▸ Dataset records
******

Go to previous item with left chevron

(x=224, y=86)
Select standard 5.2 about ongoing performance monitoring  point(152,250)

******

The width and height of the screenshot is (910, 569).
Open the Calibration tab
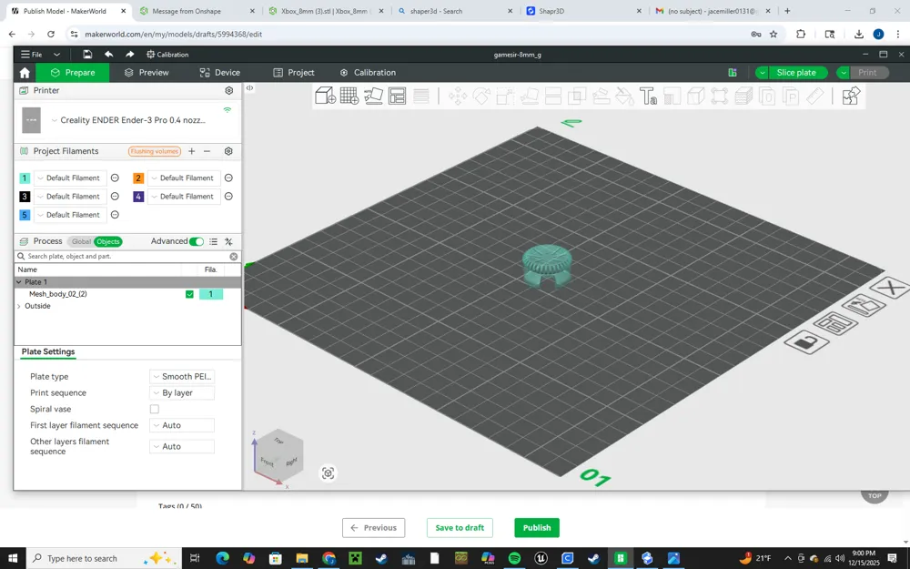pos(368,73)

******

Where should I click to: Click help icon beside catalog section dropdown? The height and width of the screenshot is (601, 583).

******

▸ Stated task
Render the listing lines from the line with "Go to previous item with left chevron" up to and including the line with "Select standard 5.2" as a Markdown table with columns Row and Line, leaving out blank lines.

▸ Problem solution
| Row | Line |
|---|---|
| 1 | Go to previous item with left chevron |
| 2 | (x=224, y=86) |
| 3 | Select standard 5.2 about ongoing performance monitoring  point(152,250) |